No próximo ano, Nara Leão cantou essas palavras e fez deles um hino da época. Deixamos a nossa newsletter desta semana com o poema de Mello, uma homenagem ao campesinato e à luta contra a ditadura do poder, do privilégio e da propriedade.
A terra ainda está escura
na madrugada camponesa,
mas é preciso plantar.
A noite era mais profunda,
agora a manhã está chegando.
Não há lugar para uma música
feito de medo e mimetismo
enganar a solidão.
Agora é hora da verdade,
cantado de forma simples e sempre.
Agora é hora de alegria,
que é construído dia a dia
com pão e música.
Em breve será (sinto isso no ar)
a época do trigo maduro.
Será hora de colher.
Milagres estão surgindo como
chuva azul nos campos de milho,
pés de feijão florescendo,
seiva fresca fluindo
das minhas seringueiras distantes.
Amanhecer da esperança,
a hora do amor está quase chegando.
Eu colho um sol ardente que queima no chão
e lavrar a luz de dentro da cana,
minha alma em sua flâmula.
Amanhecer camponês.
A terra é escura (mas não tanto),
é hora de trabalhar.
Está escuro mas eu canto
porque a manhã chegará
(Está escuro, mas eu canto).
Vijay Prashad é um historiador, editor e jornalista indiano. Ele é um escritor e correspondente-chefe da Globetrotter. Ele é editor de Livros LeftWord e o diretor de Tricontinental: Instituto de Pesquisa Social. Ele é um bolsista sênior não residente em Instituto Chongyang de Estudos Financeiros, Universidade Renmin da China. Ele escreveu mais de 20 livros, incluindo As nações mais escuras e As nações mais pobres. Seus últimos livros são A luta nos torna humanos: aprendendo com os movimentos pelo socialismo e, com Noam Chomsky, A Retirada: Iraque, Líbia, Afeganistão e a Fragilidade do Poder dos EUA.
Este artigo é de Tricontinental: Instituto de Pesquisas Sociais.
As opiniões expressas são exclusivamente do autor e podem ou não refletir as de Notícias do Consórcio.
Uma única cidade mencionada, uma cidade grande, e escreve sobre prisão.
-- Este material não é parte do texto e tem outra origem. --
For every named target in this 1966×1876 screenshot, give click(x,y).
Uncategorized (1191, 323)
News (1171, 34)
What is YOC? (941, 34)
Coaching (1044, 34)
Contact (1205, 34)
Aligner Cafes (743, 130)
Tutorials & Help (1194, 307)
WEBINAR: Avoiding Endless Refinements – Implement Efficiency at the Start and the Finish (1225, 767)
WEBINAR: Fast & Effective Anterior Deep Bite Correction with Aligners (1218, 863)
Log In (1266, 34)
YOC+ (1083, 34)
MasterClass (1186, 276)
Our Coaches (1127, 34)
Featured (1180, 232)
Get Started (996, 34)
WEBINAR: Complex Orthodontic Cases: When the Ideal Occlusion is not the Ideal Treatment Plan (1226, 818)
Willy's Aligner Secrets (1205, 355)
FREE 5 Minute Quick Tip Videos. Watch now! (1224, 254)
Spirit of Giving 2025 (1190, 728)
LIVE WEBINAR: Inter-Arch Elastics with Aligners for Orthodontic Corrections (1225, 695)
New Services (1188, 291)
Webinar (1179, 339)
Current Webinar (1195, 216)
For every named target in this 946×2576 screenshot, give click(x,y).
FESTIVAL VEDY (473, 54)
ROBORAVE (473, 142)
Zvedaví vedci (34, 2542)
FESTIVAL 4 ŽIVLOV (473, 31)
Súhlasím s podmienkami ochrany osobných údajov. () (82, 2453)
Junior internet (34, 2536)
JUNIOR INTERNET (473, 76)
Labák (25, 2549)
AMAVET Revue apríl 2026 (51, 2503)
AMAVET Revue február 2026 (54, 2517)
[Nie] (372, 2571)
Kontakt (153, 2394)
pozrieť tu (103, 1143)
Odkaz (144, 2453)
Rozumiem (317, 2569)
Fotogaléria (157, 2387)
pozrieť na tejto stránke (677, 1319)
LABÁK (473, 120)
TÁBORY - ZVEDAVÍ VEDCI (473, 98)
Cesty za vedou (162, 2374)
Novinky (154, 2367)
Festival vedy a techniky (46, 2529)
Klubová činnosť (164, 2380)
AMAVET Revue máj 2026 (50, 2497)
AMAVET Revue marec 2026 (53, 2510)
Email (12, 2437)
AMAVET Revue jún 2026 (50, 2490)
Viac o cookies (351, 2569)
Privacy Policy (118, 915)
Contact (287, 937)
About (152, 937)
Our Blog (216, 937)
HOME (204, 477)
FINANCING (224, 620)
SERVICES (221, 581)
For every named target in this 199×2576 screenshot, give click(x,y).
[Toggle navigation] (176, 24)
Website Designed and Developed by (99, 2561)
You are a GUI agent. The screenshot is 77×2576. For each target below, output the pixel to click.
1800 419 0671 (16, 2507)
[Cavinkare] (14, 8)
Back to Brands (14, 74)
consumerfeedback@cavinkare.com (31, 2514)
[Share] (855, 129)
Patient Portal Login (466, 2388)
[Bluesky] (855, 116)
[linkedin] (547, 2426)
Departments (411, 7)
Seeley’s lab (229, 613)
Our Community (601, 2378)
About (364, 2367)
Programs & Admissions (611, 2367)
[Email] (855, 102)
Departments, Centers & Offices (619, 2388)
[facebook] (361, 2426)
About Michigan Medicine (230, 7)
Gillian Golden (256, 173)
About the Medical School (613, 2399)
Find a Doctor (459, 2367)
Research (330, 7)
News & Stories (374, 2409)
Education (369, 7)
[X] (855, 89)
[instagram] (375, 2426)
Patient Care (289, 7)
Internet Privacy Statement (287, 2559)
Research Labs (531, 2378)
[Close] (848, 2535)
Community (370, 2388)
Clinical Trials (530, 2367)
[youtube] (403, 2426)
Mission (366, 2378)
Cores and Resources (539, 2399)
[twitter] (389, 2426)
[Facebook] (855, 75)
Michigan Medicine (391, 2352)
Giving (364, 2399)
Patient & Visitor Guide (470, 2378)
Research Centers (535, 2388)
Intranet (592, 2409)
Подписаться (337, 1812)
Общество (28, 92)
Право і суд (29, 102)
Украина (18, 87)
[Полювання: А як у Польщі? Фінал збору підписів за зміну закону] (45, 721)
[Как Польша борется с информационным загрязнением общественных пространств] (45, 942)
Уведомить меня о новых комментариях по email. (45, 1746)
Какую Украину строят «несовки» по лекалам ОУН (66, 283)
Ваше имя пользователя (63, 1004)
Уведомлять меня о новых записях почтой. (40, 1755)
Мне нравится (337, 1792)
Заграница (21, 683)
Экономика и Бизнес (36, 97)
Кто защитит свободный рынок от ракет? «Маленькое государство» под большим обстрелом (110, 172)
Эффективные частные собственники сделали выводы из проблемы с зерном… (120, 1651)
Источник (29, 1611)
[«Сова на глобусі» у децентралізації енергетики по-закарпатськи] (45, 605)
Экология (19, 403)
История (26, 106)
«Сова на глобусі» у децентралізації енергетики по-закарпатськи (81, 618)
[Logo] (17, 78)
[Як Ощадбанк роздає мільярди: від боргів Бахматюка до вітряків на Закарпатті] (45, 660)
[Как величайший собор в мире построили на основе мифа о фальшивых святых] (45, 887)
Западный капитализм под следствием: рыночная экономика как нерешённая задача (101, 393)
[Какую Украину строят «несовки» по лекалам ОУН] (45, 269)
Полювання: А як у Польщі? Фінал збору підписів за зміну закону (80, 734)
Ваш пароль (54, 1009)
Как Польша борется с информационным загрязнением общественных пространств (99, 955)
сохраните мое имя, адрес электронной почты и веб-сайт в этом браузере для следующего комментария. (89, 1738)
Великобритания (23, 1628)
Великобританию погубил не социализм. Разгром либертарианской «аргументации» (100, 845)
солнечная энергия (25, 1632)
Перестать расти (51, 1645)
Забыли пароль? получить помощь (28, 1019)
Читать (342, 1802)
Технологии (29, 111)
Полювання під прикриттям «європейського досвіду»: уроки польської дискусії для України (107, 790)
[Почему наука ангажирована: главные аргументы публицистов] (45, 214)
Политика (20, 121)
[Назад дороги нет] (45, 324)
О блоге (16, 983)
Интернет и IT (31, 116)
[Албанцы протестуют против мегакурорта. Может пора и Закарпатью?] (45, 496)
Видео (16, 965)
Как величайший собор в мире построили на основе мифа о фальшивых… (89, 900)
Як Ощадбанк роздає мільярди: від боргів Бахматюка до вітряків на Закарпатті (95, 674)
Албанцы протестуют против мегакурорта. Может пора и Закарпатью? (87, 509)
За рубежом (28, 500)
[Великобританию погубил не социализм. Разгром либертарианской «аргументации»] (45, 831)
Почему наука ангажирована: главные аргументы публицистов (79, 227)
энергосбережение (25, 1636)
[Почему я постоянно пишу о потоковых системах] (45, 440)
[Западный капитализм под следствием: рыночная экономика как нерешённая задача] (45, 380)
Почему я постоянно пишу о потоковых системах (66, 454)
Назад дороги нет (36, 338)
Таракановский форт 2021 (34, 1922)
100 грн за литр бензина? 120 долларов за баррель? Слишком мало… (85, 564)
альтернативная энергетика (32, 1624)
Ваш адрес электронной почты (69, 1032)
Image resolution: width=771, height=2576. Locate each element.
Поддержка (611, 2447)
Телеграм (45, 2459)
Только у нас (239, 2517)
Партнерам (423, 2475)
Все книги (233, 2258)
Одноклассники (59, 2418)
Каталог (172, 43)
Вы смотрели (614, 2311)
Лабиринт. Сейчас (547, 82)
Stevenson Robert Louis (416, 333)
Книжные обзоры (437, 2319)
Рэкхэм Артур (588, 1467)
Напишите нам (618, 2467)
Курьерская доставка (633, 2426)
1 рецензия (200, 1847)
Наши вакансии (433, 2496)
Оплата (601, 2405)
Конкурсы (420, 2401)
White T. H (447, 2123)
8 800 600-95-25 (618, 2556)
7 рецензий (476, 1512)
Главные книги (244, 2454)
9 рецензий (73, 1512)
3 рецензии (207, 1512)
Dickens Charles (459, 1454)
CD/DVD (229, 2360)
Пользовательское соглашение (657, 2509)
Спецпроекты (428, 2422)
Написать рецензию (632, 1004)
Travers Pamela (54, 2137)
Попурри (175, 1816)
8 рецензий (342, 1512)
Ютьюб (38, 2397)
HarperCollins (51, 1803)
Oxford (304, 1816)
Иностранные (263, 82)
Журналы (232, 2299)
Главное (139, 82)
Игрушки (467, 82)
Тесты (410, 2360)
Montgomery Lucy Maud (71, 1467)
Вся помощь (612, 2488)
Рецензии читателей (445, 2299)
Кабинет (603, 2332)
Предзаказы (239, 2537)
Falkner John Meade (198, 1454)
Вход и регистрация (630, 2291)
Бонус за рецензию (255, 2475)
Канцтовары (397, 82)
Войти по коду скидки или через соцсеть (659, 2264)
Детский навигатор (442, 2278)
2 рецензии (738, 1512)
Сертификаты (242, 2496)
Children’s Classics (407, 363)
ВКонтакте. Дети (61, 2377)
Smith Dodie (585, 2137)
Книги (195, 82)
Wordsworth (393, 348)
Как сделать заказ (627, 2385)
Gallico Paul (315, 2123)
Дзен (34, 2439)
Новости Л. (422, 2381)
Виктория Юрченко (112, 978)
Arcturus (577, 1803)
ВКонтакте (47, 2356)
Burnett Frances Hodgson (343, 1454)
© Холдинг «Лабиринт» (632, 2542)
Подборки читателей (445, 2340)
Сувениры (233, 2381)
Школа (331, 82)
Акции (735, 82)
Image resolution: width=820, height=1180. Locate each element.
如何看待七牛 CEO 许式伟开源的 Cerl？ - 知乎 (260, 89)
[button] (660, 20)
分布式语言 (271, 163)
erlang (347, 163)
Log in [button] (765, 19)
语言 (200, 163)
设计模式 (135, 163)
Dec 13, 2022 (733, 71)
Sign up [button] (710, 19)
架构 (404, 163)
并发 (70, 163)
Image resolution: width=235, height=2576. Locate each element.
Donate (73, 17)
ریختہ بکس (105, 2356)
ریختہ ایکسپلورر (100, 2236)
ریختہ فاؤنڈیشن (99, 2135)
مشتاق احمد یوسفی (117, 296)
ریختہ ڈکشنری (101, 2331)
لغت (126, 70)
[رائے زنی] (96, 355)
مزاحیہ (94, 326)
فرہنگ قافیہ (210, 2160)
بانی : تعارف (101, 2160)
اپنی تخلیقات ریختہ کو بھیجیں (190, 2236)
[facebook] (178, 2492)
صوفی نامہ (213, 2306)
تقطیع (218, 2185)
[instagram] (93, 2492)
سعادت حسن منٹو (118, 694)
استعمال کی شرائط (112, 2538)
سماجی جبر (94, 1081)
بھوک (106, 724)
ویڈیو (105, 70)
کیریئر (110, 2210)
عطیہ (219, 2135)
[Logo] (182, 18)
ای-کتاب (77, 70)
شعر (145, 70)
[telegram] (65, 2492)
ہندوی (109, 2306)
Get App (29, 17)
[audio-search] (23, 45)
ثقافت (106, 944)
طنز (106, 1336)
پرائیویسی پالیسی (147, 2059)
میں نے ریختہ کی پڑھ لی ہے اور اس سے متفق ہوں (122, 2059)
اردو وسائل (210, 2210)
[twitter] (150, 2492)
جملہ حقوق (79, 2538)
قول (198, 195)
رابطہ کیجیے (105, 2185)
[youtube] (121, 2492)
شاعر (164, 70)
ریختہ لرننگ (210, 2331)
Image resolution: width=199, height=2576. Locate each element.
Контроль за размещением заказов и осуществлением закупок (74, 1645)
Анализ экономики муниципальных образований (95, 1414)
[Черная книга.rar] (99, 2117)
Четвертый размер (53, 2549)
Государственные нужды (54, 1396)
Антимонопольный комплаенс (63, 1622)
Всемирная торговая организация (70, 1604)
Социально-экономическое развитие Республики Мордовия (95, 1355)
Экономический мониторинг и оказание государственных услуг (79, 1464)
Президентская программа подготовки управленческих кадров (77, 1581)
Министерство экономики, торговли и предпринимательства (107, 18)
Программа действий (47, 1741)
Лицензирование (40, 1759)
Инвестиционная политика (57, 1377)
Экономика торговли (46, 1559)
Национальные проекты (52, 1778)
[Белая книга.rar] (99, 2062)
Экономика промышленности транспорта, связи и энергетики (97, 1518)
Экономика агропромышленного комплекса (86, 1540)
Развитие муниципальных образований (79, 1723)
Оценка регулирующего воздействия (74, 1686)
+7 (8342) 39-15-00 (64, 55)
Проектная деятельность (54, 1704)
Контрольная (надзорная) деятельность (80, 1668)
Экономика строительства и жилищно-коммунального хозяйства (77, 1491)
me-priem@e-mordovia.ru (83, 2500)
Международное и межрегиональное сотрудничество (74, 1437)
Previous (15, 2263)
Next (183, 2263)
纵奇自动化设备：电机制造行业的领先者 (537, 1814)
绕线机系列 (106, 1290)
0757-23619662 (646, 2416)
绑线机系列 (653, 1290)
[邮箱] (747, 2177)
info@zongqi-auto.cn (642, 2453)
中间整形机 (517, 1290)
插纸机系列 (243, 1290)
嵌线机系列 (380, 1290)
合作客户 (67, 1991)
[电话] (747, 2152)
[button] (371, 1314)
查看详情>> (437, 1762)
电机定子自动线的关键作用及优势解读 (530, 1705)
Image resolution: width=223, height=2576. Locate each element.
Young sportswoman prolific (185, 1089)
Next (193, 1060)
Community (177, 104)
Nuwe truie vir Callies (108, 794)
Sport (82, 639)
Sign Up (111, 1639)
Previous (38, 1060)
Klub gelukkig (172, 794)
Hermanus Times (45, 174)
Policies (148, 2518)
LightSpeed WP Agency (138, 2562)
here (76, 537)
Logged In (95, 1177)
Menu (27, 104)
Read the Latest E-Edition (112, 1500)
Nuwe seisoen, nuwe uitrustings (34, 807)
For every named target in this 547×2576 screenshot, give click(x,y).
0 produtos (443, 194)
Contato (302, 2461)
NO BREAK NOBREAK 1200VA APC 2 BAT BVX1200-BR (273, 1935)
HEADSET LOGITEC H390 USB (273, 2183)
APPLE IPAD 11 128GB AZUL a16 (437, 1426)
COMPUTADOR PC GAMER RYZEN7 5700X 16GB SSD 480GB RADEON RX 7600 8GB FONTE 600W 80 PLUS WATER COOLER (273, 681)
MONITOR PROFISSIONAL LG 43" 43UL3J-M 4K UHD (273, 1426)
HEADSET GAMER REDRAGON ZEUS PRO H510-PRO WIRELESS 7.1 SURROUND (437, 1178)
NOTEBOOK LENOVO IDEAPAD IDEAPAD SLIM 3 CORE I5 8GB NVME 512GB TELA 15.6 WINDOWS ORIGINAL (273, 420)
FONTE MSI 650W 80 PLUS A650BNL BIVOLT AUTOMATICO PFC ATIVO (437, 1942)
Não há outra cidade onde possamos verificar o assunto, acredita quem quiser!
Não entrar em pânico. É Orgânico!!! “Cooperativa Terra Livre”
na minha opinião, a vida comunitária “hippie”, eletrizada pelo poder de toda a comunidade de “Viver Bem!” “Uma cidade baseada na agricultura. Uma comunidade agrária. Promover a reforma agrária ou os interesses dos agricultores.”
De fato! Make it Rain, “Acreditamos que a articulação dos movimentos da classe trabalhadora, dos sindicatos e dos partidos políticos é fundamental na construção de uma outra sociabilidade alternativa e contrária à ordem burguesa”.
Continue crescendo. Cooperação, amor e vida, ou seja, “uma associação autónoma de pessoas unidas voluntariamente para satisfazer as suas necessidades e aspirações económicas, sociais e culturais comuns através de uma empresa de propriedade conjunta e controlada democraticamente”.
Basicamente, todo mundo funciona. Todo mundo é dono disso. Todos colhem os benefícios e os lucros!!!!
O objetivo: Sustento. Salve vidas. Salve o planeta; e, “O Motorista”, “A possibilidade de unir a maioria dos 212 MILHÕES de pessoas do país em busca da reforma agrária galvaniza o MST”.
Manter gerações de “hippies/camponeses/agricultores” amando a vida. Cultivar a terra; E, um dia “POSSUIR”, “Amanhecer camponês. A terra está escura (mas não tanto), é hora de trabalhar. Está escuro, mas eu canto. porque a manhã chegará (está escuro, mas eu canto).
Avante e para cima com “a luta contra a ditadura do poder, privilégio e propriedade”.